Your goal >>
Pick out each line in the rows that contains the word "pixels", and copy those lines.

Word and element location data:
-- start --

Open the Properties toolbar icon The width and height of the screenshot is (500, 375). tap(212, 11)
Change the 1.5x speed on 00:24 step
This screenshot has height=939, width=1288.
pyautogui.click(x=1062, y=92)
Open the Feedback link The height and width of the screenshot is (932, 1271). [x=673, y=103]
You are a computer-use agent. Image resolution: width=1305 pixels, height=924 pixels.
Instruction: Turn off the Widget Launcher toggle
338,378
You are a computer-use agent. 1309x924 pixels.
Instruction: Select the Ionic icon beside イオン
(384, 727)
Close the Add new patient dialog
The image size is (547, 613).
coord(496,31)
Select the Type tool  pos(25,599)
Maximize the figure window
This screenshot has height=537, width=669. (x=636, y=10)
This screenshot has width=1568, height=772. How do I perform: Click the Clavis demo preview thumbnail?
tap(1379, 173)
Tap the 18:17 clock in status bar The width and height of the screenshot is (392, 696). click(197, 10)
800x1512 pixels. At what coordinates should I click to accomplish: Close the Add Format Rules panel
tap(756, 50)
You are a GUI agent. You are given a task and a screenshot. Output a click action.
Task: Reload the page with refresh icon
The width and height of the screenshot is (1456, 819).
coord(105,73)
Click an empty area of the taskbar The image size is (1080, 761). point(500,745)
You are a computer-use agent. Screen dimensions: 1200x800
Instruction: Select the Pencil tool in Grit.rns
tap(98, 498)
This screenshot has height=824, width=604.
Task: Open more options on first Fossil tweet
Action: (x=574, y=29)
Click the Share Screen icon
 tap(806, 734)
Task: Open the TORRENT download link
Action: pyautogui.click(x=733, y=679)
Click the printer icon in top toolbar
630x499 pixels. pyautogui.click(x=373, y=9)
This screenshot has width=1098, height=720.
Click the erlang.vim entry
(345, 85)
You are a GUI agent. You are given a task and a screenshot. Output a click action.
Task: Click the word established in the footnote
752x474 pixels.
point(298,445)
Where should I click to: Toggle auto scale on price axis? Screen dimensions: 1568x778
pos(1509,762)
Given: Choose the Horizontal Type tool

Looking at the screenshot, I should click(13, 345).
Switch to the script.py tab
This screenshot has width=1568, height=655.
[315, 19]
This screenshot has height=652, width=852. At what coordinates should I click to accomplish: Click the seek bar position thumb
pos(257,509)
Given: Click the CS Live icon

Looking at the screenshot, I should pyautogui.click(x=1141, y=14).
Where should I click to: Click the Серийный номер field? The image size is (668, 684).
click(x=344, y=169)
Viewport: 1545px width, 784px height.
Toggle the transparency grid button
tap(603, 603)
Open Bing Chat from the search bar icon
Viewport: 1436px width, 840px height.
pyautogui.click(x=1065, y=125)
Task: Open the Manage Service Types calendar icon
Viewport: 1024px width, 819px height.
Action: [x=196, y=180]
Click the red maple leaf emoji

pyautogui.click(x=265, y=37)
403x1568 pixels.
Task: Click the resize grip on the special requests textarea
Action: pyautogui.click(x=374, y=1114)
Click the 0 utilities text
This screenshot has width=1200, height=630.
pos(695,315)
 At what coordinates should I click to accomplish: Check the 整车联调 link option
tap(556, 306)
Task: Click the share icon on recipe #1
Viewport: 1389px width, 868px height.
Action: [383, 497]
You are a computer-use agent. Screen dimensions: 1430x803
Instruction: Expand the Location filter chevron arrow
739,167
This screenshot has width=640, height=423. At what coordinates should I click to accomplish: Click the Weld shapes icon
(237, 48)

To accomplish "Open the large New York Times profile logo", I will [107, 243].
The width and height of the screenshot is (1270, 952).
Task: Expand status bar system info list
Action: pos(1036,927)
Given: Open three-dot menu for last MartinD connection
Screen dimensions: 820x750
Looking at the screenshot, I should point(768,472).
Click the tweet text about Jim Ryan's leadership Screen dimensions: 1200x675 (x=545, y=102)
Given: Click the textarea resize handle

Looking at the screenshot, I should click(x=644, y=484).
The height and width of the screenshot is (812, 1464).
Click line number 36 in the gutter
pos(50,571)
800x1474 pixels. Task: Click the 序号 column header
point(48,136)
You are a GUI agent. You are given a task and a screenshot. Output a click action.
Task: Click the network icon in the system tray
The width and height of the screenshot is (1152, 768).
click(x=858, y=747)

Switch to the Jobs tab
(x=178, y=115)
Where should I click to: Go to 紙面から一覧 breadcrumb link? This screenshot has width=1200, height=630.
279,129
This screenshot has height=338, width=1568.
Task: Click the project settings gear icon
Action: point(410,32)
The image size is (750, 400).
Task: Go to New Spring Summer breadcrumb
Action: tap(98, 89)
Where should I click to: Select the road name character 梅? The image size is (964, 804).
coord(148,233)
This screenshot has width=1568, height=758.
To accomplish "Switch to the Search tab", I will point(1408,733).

-- end --

In response >>
You are a computer-use agent. Image resolution: width=1305 pixels, height=924 pixels.
You are a computer-use agent. 1309x924 pixels.
800x1512 pixels. At what coordinates should I click to accomplish: Close the Add Format Rules panel
630x499 pixels. pyautogui.click(x=373, y=9)
752x474 pixels.
403x1568 pixels.
800x1474 pixels. Task: Click the 序号 column header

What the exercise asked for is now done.